Most cafe owners and shift leads have lived some version of this morning: the front door opens in five minutes, the espresso machine is still cold, milk is still in the walk-in, and a regular is already waiting outside. This usually happens because there’s no written routine the staff is trained for.
Guests start judging your shop almost right away. If the first drink is late or flat, the damage is done. Then the midday rush hits, and a messy close from the night before starts showing up everywhere. An opening and closing checklist for coffee shop teams can save your day long before the first drink is served.
This guide gives you a full-shift framework, from pre-open manager checks to the final closing walk-through. You will get a working rhythm for coffee shop service that your team can repeat every day.

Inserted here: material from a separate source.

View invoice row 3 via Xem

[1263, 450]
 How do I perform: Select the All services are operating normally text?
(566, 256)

Why Cafe Shifts Fall Apart Without a Written Daily Checklist
A cafe can run on verbal handoffs for a week, maybe two. Then someone calls out sick or a new hire starts, and the whole routine breaks down. Coffee shops depend on order. If one step is skipped, the next step gets harder.

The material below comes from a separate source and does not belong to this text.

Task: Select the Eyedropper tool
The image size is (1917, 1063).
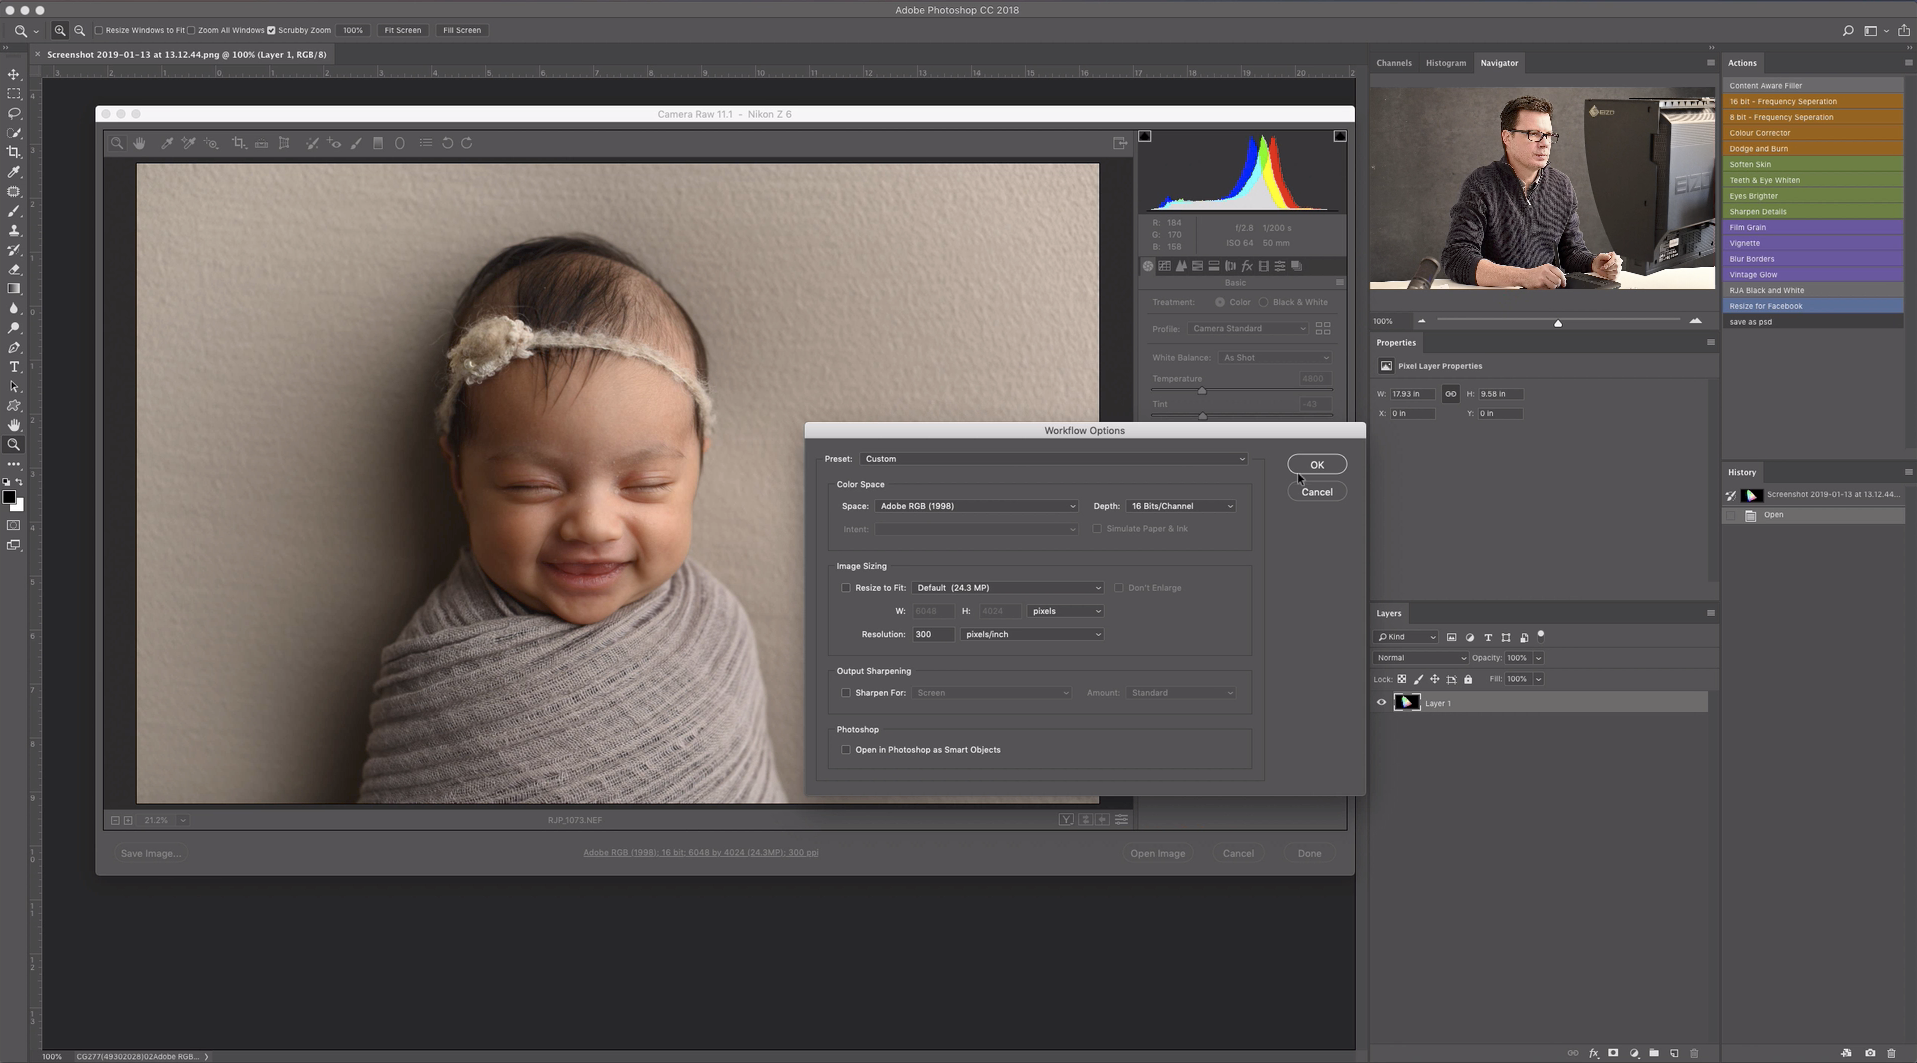Action: (x=14, y=172)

The cost shows up in a few places:
Missed temp logs can cause trouble during a health inspection.
Dairy left out or stored wrong can spoil.
Cash gaps get harder to trace once the next shift starts.
Menu items sell out without warning if no one checks stock at opening.
This is where a cafe POS can help beyond ringing up drinks. The system can show if the last shift skipped reconciliation, missed a note, or closed with stock flags still open. It gives the manager a better view of what’s happening.
The point of a checklist is to take the mental load off the team. Staff stop guessing and start following a clear routine, which leaves more attention for drink quality and guest service.
Opening the Coffee Shop: What Needs to Happen Before You Unlock the Door
Opening a coffee shop works best in phases. The manager usually arrives first, then bar staff, then the rest of the team. The order matters.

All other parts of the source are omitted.